Cell death and cytotoxic effects in YAC-1 lymphoma cells following exposure to various forms of mercury

The effects of 1 min-4 h exposures to four Hg compounds (mercuric chloride [HgCl2], methyl mercuric chloride [CH3HgCl], p-chloromercuribenzoate [p-CMB] and thimerosal [TMS; ethylmercurithiosalicylate]) on cell death, microtubules, actin, CD3 receptor expression, protein tyrosine phosphorylation (PTyr-P) and intracellular calcium ([Ca2+]i) levels were investigated in YAC-1 lympoma cells using flow cytometry. YOPRO-1 (YP) and propidium iodide (PI) dye uptake indicated all forms of Hg tested were toxic at concentrations ranging from 25.8-48.4 μM, with two distinct patterns of effects. Early apoptosis was prolonged for CH3HgCl- and TMS-treated cells, with more than 50% remaining YP+/PI− after 4 h. Both CH3HgCl and TMS induced complete loss of β-tubulin fluorescence, indicative of microtubule depolymerization and inhibition of tubulin synthesis and/or β-tubulin degradation, while F-actin fluorescence diminished to a lesser degree and only after loss β-tubulin. CH3HgCl and TMS induced an almost immediate two-fold increase in CD3 fluorescence, with levels returning to baseline within minutes. With continued exposure, CD3 fluorescence was reduced to approximately 50% of baseline values. Both compounds also increased PTyr-P two- to three-fold immediately, with levels returning to baseline at 4 h.

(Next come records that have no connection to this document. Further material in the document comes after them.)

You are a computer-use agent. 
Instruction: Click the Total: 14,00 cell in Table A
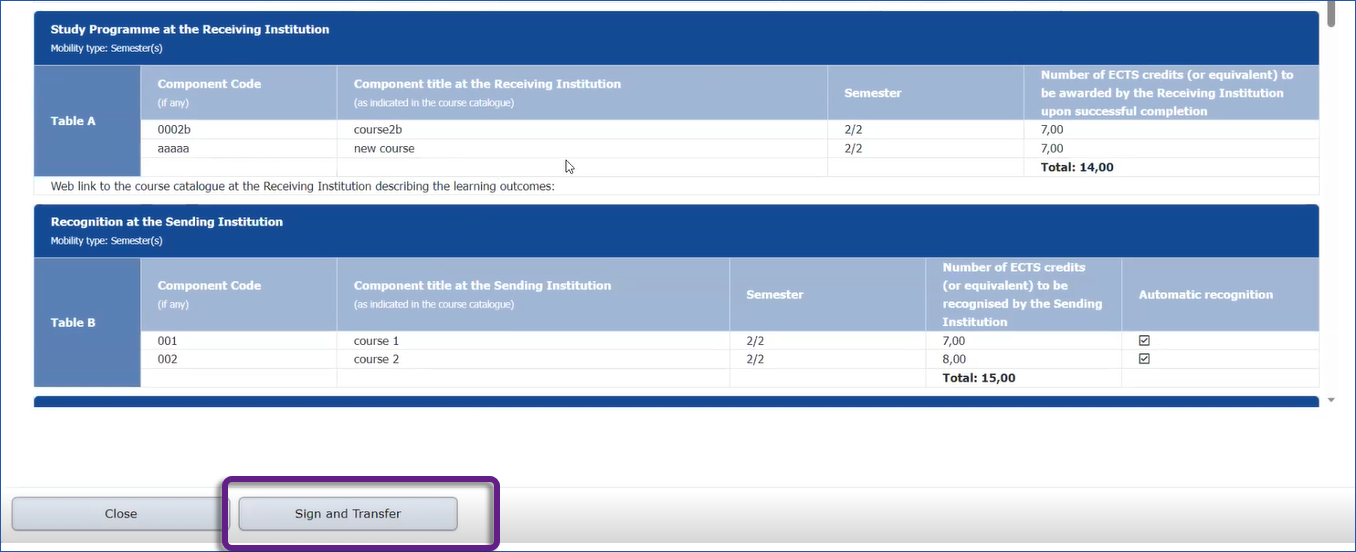1076,167
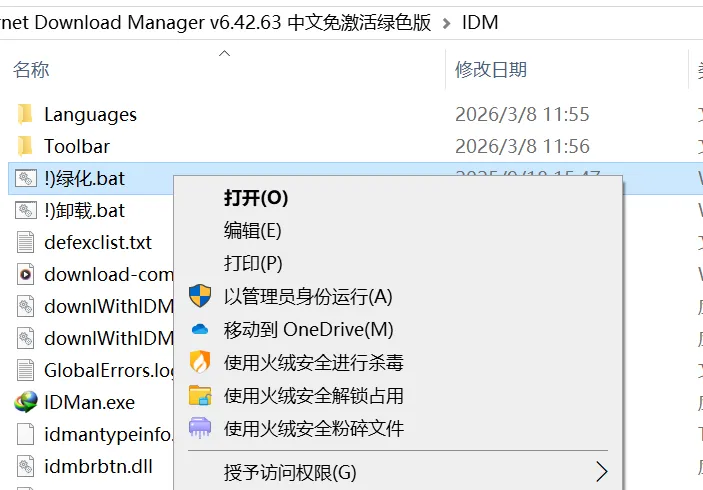
Task: Expand the 授予访问权限(G) submenu arrow
Action: click(602, 472)
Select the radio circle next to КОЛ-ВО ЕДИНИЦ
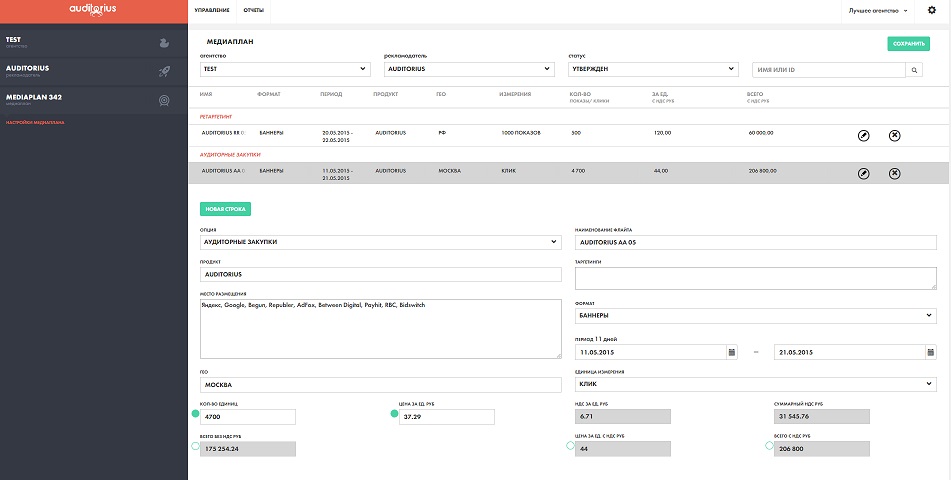 click(x=195, y=413)
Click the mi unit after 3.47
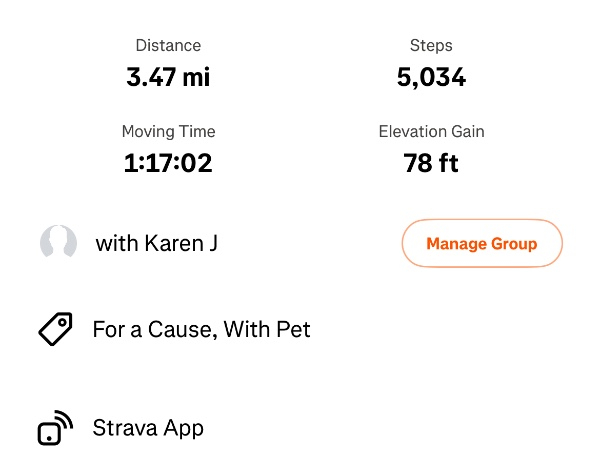This screenshot has height=450, width=600. click(x=195, y=77)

Similarly, two- to three-fold increases in [Ca2+]i were noted after 1 min exposure. [Ca2+]i increased progressively, reaching levels five- to eight-fold greater than control values. In contrast, dye uptake was delayed with HgCl2 and p-CMB, although cell death proceeded rapidly, with almost all non-viable cells being late apoptotic (YP+/PI+) by 4 h. p-CMB produced early reductions in F-actin, and after 4 h, complete loss of F-actin with only partial reduction of total β-tubulin was seen with both p-CMB and HgCl2. HgCl2 reduced CD3 expression and PTyr-P slightly within minutes, while p-CMB produced similar effects on CD3 only at 4 h, at which time PTyr-P was increased two- to three-fold. Both compounds increased [Ca2+]i within minutes, though levels remained under twice the baseline concentration after 15 min exposure. With continued exposure, [Ca2+]i increased to levels two- to five-fold greater than control values. These findings indicate the two groups of Hg compounds may induce cell death by distinct pathways, reflecting interactions with different cellular targets leading to cell death.